# 230v treadmill motor



## ca180 (Sep 15, 2010)

I picked up a pair of 230v treadmill motors today. There isn't a HP rating labeled on them. Does anyone know if they would be good for a motorcycle or bicycle application? Really want to build an electric board tracker. I can give more specs tomorrow if you guys tell me what to look for. 

Thanks!


----------



## frodus (Apr 12, 2008)

are they 3 wire or two wire?


----------



## ca180 (Sep 15, 2010)

4, but 2 are the same color. 

Label says 

Emerson
Model:J55WZBRA-0117
CAT: ~Blank~
H.P.:~Blank~
R.P.M.:3900 MAX
S.F.:1.0
V.:230
HZ:Variable
PH.:3
CODE:A
A:6.0
S.F.A:6.0
AMB.:40 degrees C
TIME RATING: CONT. 
INSUL.CLASS:F
PERMANENTLY LUBRICATED
THERMALLY PROTECTED

Not sure what all that means, but surely someone has a clue. Just want to make a small board tracker that will haul... But 230v will be hard to hit with a small bike...


----------



## drifter73 (Sep 22, 2010)

was just reading a few places that the average treadmill motor ranges from 1.5HP to 3.0HP. 

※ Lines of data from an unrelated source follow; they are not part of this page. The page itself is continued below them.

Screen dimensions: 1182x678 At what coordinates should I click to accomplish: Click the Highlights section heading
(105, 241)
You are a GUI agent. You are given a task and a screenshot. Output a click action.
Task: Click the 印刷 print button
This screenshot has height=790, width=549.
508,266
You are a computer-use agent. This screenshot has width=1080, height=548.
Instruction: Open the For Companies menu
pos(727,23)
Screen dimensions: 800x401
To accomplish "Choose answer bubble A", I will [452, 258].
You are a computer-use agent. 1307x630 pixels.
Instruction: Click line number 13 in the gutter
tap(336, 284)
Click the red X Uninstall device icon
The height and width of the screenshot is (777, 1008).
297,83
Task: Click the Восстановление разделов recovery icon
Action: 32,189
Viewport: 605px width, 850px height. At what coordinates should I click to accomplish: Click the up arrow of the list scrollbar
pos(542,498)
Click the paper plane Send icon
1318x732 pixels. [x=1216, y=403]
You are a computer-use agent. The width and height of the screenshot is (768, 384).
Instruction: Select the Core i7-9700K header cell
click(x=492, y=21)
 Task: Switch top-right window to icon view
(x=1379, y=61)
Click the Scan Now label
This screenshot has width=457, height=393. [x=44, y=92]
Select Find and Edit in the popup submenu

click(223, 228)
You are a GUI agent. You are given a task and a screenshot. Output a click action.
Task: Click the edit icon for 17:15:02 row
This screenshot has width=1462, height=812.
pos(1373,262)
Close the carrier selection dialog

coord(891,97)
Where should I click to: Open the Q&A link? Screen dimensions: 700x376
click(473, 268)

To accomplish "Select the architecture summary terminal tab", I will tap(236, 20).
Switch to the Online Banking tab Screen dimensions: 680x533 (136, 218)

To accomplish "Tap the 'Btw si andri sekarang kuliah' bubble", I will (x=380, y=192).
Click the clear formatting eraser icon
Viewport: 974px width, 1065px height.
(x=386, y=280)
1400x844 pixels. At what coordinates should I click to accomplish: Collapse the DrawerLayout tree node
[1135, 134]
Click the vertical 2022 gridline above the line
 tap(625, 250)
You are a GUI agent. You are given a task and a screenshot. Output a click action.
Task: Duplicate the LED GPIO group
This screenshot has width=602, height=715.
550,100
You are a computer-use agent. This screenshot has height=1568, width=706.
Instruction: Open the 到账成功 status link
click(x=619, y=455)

The average HP you can read about on tip#3 here: http://www.buildingbodies.ca/fitness_products/treadmill-buying-tips.shtml

There were also several articles in google when I search claiming the 230v at: 1.5hp / 2.5hp / 3.0hp .. so I would imagine that the 1.5hp to 3.0hp is a safe assumption


----------



## frodus (Apr 12, 2008)

Its a 3-phase AC motor, probably induction.

The hard part is not the voltage, its finding a controller that will run it, and finding one that will run of a DC input. for 230V, you're going to need much higher than 230V into the DC side of it anyway.

Good luck with the project, but my thinking is, you'd be better off buying a series wound or permanent magnet brushed motor.


----------



## Amberwolf (May 29, 2009)

I'd take those over to one of the machinist's boards and try selling them there (for replacement lathe and mill motors, for instance), then use the funds to buy a smaller, lighter and more easily powered-by-batteries-that-fit-on-a-bike type of motor.


----------



## Dink (Jun 3, 2010)

ca180 said:


> I picked up a pair of 230v treadmill motors today. There isn't a HP rating labeled on them. Does anyone know if they would be good for a motorcycle or bicycle application? Really want to build an electric board tracker. I can give more specs tomorrow if you guys tell me what to look for.
> 
> Thanks!


 I picked up a couple of treadmills with that thinking.(EV bike) I have found that they make good power, but not usable in the power soursce for a EV. They seem to work great as a wind/hydro power source given the correct inverter.


----------